Taxonomic evaluation of species in the Streptomyces hirsutus clade using multi-locus sequence analysis and proposals to reclassify several species in this clade

Abstract

Previous phylogenetic analysis of species of the genus Streptomyces based on 16S rRNA gene sequences resulted in a statistically well-supported clade (100 % bootstrap value) containing eight species that exhibited very similar gross morphology in producing open looped (Retinaculum-Apertum) to spiral (Spira) chains of spiny- to hairysurfaced, dark green spores on their aerial mycelium. The type strains of the species in this clade, specifically Streptomyces bambergiensis, Streptomyces cyanoalbus, Streptomyces emeiensis, Streptomyces hirsutus, Streptomyces prasinopilosus and Streptomyces prasinus, were subjected to multi-locus sequence analysis (MLSA) utilizing partial sequences of the housekeeping genes atpD, gyrB, recA, rpoB and trpB to clarify their taxonomic status. The type strains of several recently described species with similar gross morphology, including Streptomyces chlorus, Streptomyces herbaceus, Streptomyces incanus, Streptomyces pratens and Streptomyces viridis, were also studied along with six unidentified green-spored Streptomyces strains from the ARS Culture Collection. The MLSAs suggest that three of the species under study (S. bambergiensis, S. cyanoalbus and S. emeiensis) represent synonyms of other previously described species (S. prasinus, S. hirsutus and S. prasinopilosus, respectively). These relationships were confirmed through determination of in silico DNA-DNA hybridization estimates based on draft genome sequences. The five recently described species appear to be phylogenetically distinct but the unidentified strains from the ARS Culture Collection could be identified as representatives of S. hirsutus, S. prasinopilosus or S. prasinus.

Fig. 1.

Subtree showing the phylogenetic relationship of green-spored Streptomyces strains within the 16S rRNA phylogenetic Clade 6 (Labeda et al., 2012) based on evolutionary history inferred with the maximum-likelihood method based on the General Time Reversible model (Nei & Kumar, 2000).
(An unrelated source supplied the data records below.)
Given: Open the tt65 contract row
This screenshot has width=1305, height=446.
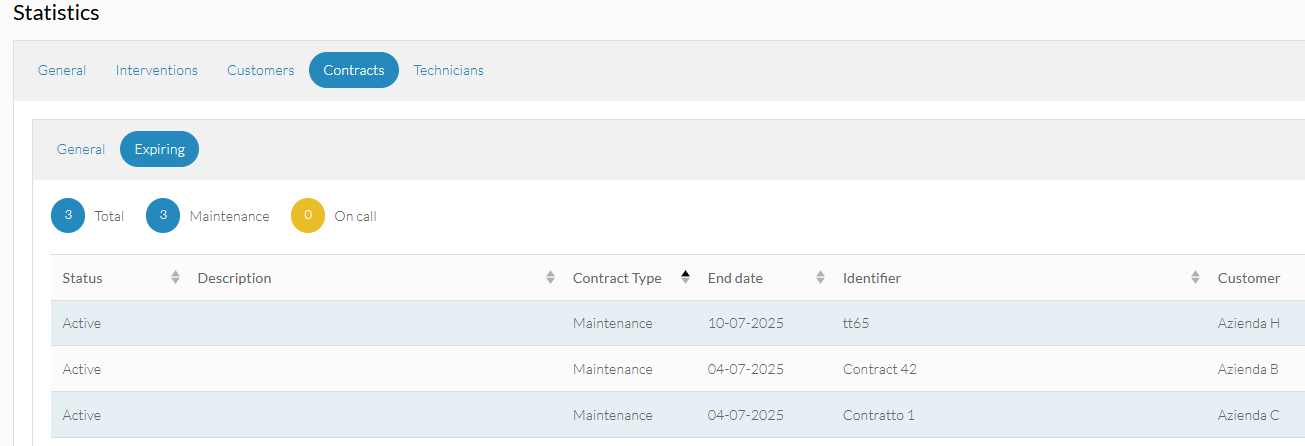Looking at the screenshot, I should pos(678,323).
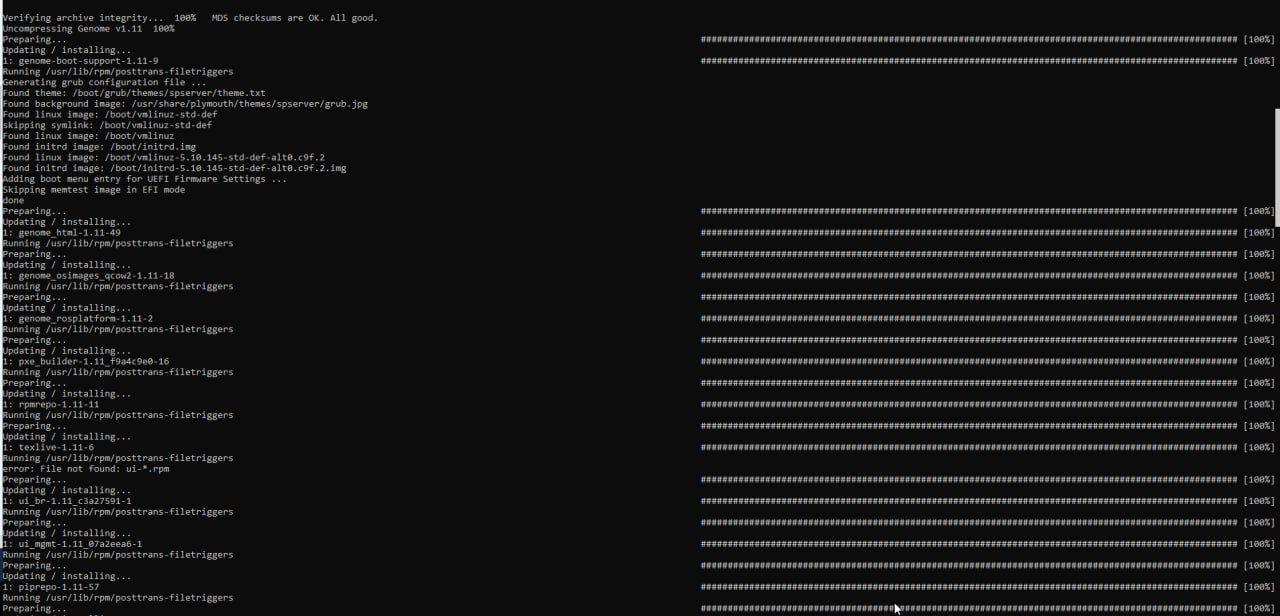1280x616 pixels.
Task: Select the pxe_builder-1.11_f9a4c9e0-16 package line
Action: (x=85, y=362)
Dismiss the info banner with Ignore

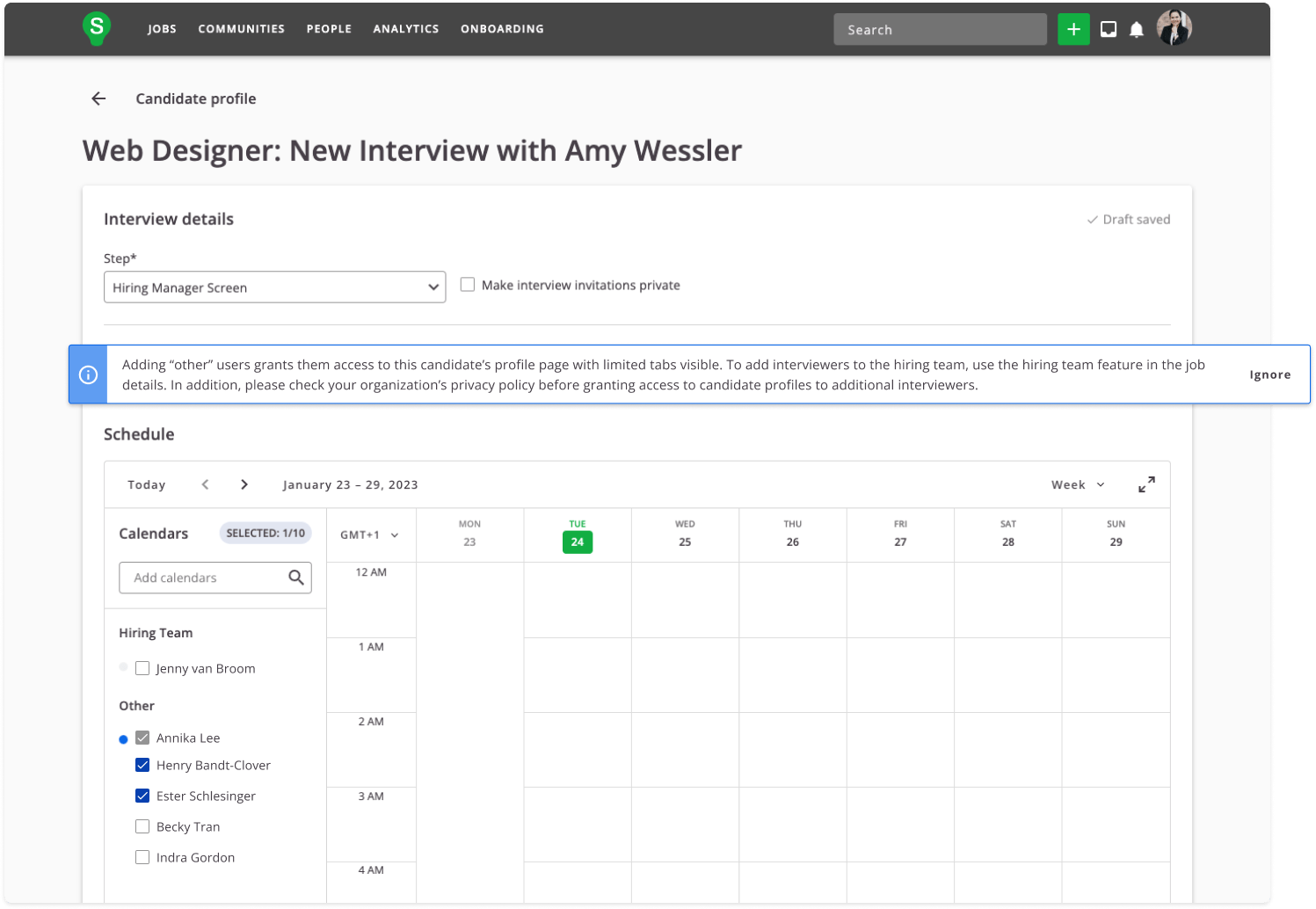pyautogui.click(x=1269, y=375)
The tree with the highest log likelihood (-−61 149.8014) is shown. The tree is drawn to scale, with branch lengths measured in number of substitutions per site. The analysis involved 167 nucleotide sequences and a total of 2593 positions in the final dataset. The branch labels indicate the percentage of trees in which the associated taxa clustered together and asterisks indicate branches conserved in maximum-likelihood, neighbour-joining and maximum-parsimony trees. Evolutionary analyses were conducted in mega6 (Tamura et al., 2013). Bar, 0.005 substitutions per site.